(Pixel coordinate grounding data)
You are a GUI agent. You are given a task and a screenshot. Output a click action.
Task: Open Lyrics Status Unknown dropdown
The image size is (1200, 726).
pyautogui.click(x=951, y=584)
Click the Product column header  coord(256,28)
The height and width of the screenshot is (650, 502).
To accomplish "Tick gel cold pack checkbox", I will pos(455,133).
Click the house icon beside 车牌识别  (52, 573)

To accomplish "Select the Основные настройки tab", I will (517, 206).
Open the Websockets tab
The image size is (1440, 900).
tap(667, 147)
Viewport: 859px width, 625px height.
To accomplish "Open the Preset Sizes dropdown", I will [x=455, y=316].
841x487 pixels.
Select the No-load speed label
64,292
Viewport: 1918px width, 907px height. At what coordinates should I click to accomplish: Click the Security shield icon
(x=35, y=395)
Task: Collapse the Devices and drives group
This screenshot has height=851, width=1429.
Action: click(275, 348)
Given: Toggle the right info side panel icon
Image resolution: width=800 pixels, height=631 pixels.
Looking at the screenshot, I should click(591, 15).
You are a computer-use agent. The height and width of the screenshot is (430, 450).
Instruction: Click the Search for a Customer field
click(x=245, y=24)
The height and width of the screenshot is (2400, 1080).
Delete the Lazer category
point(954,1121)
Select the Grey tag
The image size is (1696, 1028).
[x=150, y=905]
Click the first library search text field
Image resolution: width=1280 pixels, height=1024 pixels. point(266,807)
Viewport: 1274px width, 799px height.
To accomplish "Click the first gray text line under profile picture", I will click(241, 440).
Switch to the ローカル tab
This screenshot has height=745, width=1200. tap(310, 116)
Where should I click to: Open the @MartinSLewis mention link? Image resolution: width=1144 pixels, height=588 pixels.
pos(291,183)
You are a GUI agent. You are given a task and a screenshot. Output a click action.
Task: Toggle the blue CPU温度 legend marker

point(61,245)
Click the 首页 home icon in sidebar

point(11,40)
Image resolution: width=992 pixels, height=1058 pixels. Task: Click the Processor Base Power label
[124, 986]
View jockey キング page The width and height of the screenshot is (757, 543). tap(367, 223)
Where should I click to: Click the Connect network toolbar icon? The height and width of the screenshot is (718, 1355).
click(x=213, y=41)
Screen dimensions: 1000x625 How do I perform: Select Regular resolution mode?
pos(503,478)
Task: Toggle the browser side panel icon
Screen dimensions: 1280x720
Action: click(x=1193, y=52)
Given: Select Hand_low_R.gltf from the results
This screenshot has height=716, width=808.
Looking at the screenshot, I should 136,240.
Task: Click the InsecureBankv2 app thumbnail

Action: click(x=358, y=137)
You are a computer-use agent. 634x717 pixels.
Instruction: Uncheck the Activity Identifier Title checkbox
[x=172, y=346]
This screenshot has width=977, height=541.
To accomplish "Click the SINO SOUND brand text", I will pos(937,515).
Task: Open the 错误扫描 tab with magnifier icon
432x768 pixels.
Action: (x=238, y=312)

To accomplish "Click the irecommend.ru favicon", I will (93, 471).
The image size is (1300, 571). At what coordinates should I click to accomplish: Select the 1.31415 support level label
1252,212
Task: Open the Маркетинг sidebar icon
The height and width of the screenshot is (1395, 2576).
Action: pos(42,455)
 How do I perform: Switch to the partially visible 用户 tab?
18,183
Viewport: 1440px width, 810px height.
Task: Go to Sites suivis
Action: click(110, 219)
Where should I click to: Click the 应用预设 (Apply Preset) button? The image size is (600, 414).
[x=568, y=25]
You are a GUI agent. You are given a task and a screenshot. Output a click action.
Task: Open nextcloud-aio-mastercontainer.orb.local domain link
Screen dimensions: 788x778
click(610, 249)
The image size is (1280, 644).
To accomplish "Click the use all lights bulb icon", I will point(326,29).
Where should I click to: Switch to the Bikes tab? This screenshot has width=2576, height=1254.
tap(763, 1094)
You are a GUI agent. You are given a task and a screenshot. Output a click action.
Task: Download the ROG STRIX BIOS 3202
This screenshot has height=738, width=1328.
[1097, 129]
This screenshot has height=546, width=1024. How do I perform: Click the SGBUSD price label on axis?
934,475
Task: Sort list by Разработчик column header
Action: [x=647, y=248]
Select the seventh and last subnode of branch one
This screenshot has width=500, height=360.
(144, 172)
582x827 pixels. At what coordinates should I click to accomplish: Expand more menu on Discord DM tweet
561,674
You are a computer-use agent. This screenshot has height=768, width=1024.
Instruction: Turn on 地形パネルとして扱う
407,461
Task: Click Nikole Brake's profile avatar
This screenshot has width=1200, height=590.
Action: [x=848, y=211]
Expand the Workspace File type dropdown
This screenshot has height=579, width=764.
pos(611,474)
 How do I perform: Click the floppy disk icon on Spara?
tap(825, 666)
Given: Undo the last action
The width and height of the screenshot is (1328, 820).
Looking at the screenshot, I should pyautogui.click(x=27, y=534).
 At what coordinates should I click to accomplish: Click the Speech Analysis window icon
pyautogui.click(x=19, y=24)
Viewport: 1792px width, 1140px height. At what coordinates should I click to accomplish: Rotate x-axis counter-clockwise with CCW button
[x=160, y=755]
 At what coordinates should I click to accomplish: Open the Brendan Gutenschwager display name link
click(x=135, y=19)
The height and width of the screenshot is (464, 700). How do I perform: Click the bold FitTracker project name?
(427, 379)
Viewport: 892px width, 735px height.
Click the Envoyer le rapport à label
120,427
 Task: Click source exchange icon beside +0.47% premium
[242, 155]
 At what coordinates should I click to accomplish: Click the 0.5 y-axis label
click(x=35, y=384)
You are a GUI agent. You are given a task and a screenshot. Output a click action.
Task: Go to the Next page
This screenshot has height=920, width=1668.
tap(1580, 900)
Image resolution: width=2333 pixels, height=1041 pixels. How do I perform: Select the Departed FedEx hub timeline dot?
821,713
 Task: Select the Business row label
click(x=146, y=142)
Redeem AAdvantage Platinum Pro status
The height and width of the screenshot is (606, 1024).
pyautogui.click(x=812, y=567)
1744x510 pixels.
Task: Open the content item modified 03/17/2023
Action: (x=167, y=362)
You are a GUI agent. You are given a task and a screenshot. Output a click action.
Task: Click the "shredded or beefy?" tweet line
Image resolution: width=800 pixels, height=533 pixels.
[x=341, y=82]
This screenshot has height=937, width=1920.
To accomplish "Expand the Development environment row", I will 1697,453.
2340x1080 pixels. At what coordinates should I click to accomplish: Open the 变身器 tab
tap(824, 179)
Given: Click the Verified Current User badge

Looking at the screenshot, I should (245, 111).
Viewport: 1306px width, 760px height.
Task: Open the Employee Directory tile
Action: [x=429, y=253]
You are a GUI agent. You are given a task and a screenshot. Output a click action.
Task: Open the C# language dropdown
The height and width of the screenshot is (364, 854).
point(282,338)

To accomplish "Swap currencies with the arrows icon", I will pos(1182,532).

Exercise description: Lines with the word "page": copy each one from the data above.

Answer for this exercise:
View jockey キング page The width and height of the screenshot is (757, 543). tap(367, 223)
Task: Go to the Next page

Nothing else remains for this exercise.